# Task prompt
The answer must be an exact restatement of all the data.
** Opening Extracted records block **
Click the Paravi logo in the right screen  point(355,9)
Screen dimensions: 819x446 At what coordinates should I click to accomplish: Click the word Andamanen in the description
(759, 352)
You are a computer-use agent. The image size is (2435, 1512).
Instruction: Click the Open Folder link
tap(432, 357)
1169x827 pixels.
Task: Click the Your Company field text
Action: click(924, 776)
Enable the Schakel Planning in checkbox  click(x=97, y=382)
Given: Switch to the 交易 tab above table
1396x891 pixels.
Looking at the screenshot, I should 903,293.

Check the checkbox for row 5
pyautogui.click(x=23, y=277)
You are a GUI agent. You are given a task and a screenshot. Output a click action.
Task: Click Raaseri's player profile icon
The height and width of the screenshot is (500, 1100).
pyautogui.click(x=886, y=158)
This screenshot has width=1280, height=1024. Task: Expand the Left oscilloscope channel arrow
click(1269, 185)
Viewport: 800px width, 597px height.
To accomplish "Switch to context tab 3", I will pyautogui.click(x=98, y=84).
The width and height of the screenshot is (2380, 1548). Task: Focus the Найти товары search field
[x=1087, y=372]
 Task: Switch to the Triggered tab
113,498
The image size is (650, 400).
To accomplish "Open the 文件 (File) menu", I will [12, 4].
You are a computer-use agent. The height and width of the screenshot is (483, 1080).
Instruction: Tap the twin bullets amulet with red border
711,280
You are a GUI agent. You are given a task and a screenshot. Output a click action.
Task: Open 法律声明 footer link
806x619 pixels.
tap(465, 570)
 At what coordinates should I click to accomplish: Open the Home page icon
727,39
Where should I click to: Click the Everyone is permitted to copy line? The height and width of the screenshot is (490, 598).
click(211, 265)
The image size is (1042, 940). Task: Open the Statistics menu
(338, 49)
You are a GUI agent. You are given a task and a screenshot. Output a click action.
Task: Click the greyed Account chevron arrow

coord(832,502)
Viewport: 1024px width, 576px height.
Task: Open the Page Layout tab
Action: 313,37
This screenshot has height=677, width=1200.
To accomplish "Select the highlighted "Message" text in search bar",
** Closing Extracted records block **
# Solution to this exercise
Click the Paravi logo in the right screen  point(355,9)
Screen dimensions: 819x446 At what coordinates should I click to accomplish: Click the word Andamanen in the description
(759, 352)
You are a computer-use agent. The image size is (2435, 1512).
Instruction: Click the Open Folder link
tap(432, 357)
1169x827 pixels.
Task: Click the Your Company field text
Action: click(924, 776)
Enable the Schakel Planning in checkbox  click(x=97, y=382)
Given: Switch to the 交易 tab above table
1396x891 pixels.
Looking at the screenshot, I should 903,293.

Check the checkbox for row 5
pyautogui.click(x=23, y=277)
You are a GUI agent. You are given a task and a screenshot. Output a click action.
Task: Click Raaseri's player profile icon
The height and width of the screenshot is (500, 1100).
pyautogui.click(x=886, y=158)
This screenshot has width=1280, height=1024. Task: Expand the Left oscilloscope channel arrow
click(1269, 185)
Viewport: 800px width, 597px height.
To accomplish "Switch to context tab 3", I will pyautogui.click(x=98, y=84).
The width and height of the screenshot is (2380, 1548). Task: Focus the Найти товары search field
[x=1087, y=372]
 Task: Switch to the Triggered tab
113,498
The image size is (650, 400).
To accomplish "Open the 文件 (File) menu", I will [12, 4].
You are a computer-use agent. The height and width of the screenshot is (483, 1080).
Instruction: Tap the twin bullets amulet with red border
711,280
You are a GUI agent. You are given a task and a screenshot. Output a click action.
Task: Open 法律声明 footer link
806x619 pixels.
tap(465, 570)
 At what coordinates should I click to accomplish: Open the Home page icon
727,39
Where should I click to: Click the Everyone is permitted to copy line? The height and width of the screenshot is (490, 598).
click(211, 265)
The image size is (1042, 940). Task: Open the Statistics menu
(338, 49)
You are a GUI agent. You are given a task and a screenshot. Output a click action.
Task: Click the greyed Account chevron arrow

coord(832,502)
Viewport: 1024px width, 576px height.
Task: Open the Page Layout tab
Action: 313,37
This screenshot has height=677, width=1200.
To accomplish "Select the highlighted "Message" text in search bar",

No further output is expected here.